Così inizia il romanzo di Banana Yoshimoto Kitchen, pubblicato per la prima volta in Italia nel 1991 e caratterizzato da un linguaggio fresco ed originale, una sorta di rielaborazione letteraria dello stile dei fumetti manga.

È una storia sulla solitudine giovanile e sulla capacità di resilienza, in cui le cucine di ogni tipo (nuovissime e luccicanti, vecchie e vissute), che riempiono i sogni della protagonista Mikage, sola al mondo dopo la morte della nonna, rappresentano il calore della famiglia svanita e tanto desiderata.
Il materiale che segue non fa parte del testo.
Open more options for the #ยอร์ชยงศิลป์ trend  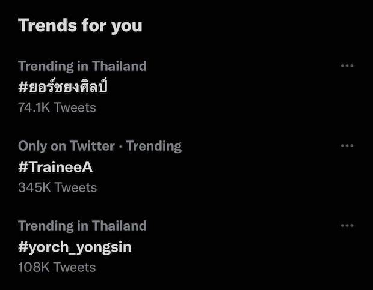click(x=347, y=65)
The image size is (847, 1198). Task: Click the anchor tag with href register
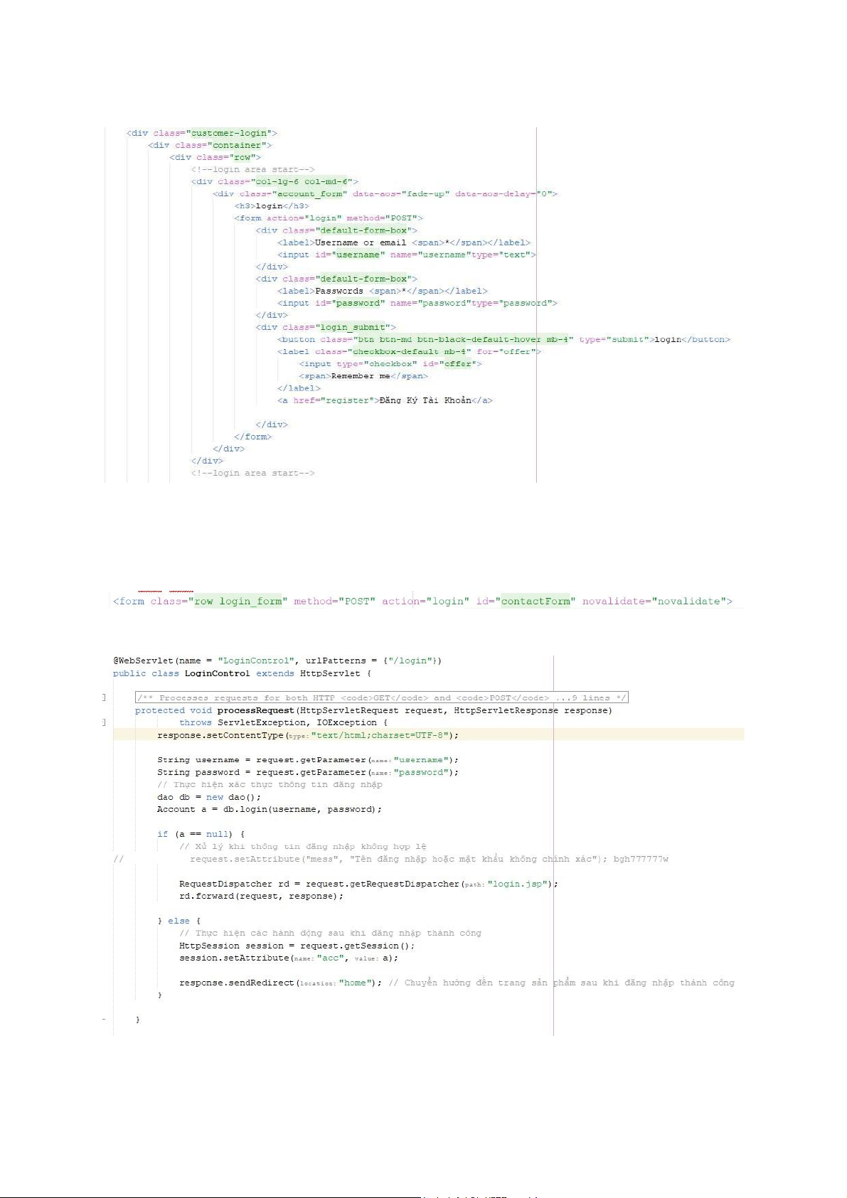point(384,400)
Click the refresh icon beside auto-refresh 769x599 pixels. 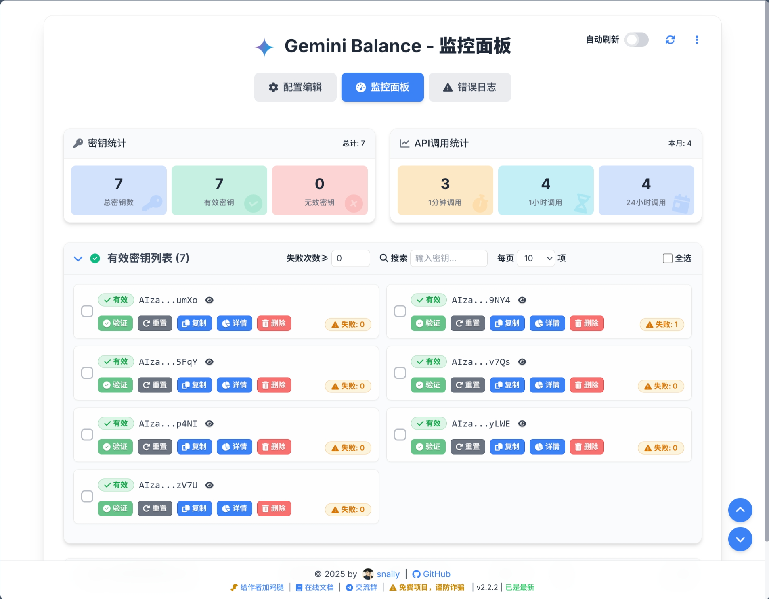click(x=670, y=40)
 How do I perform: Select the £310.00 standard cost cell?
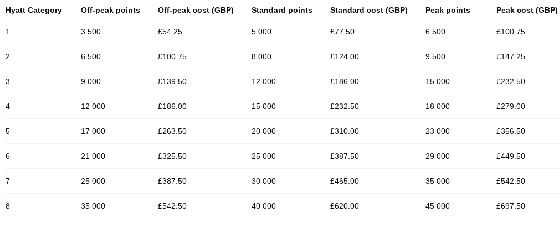pos(345,131)
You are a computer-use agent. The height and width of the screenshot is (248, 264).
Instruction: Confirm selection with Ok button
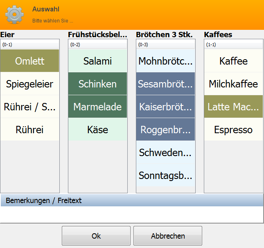tap(96, 236)
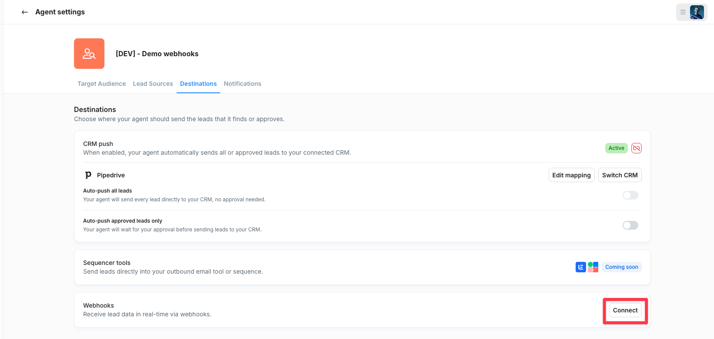Click the Pipedrive logo icon
This screenshot has height=339, width=714.
tap(88, 175)
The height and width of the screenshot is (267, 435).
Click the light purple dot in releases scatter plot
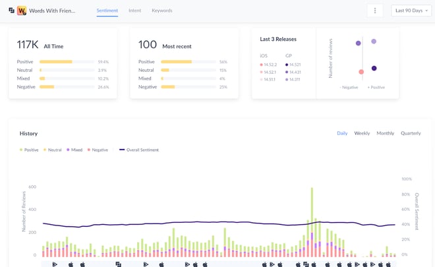(374, 42)
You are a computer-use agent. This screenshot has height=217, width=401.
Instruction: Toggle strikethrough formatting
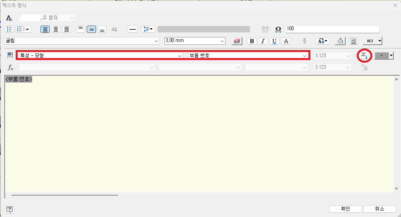tap(286, 41)
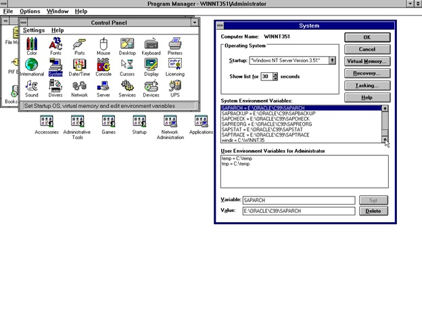
Task: Open the Ports icon in Control Panel
Action: tap(79, 45)
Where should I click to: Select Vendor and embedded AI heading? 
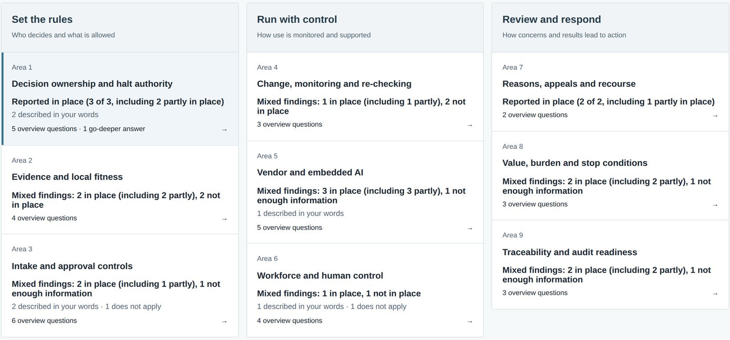coord(310,172)
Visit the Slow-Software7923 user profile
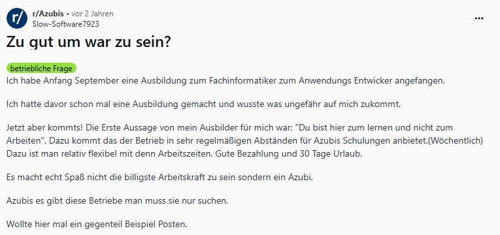The height and width of the screenshot is (235, 500). click(x=66, y=24)
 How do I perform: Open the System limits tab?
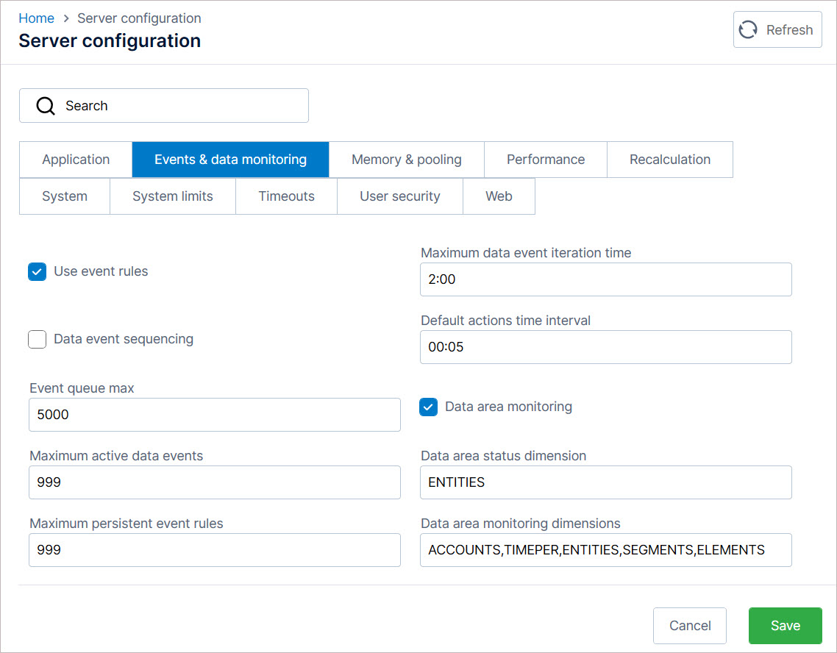pos(172,196)
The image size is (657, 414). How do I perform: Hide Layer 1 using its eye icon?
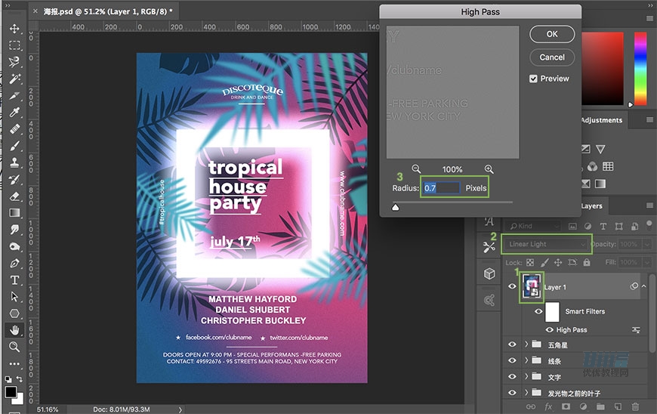(513, 287)
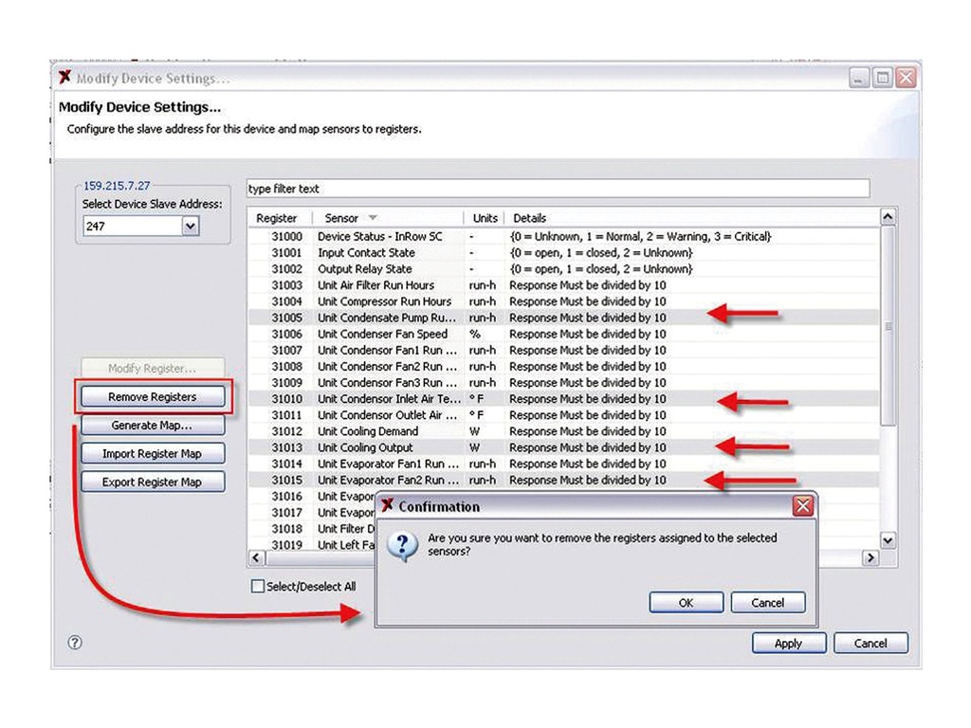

È la cucina il posto dal quale ricominciare a vivere. Un luogo magico dove è sempre possibile stringere legami intensi. Così accade con il giovane Yuichi e la madre Eriko, scelti come membri della sua nuova famiglia. Insieme troveranno la forza per affrontare la quotidianità e le peggiori avversità, in un crescendo tragicomico di ambiguità sentimentali e di umori altalenanti, dove i piatti della tradizione nipponica costituiscono il contorno dei momenti più belli e gioiosi.

Mikage: “Comunque, adesso c’è qui un katsudon*. Mangialo”…

Yuichi: …”Perchè quando mangio qualcosa con te è sempre così buono?”

Mikage: “Non sarà perchè appetito e desiderio vengono soddisfatti allo stesso tempo?”

Yuichi: “No, no, no!” fece con una gran risata. “Forse perchè siamo in famiglia”.

Con questo romanzo, l’autrice si impone all’attenzione del pubblico mostrando l’immagine di un Giappone aperto, solidale ed emancipato, generalmente sconosciuto agli occidentali, dove la diversità in tutte le sue forme costituisce una ricchezza ed è vissuta con un’invidiabile naturalezza. Il cibo è lo strumento di congiunzione tra persone apparentemente lontane. Banana ci insegna come sia sempre possibile, nei momenti bui, contare su di esso per ritrovare la propria identità e un senso di appartenenza nel mondo con coloro che ci circondano, persino le più improbabili.

Se Mikage fosse reale sarebbe una Packer grandiosa, in grado, con i suoi piatti, di restituire il sorriso a chi ne ha bisogno.

 

*Katsudon: fetta di carne di maiale impanata e fritta, simile alla cotoletta, servita in una scodella su riso bianco bollito e condita con un sughetto aromatico.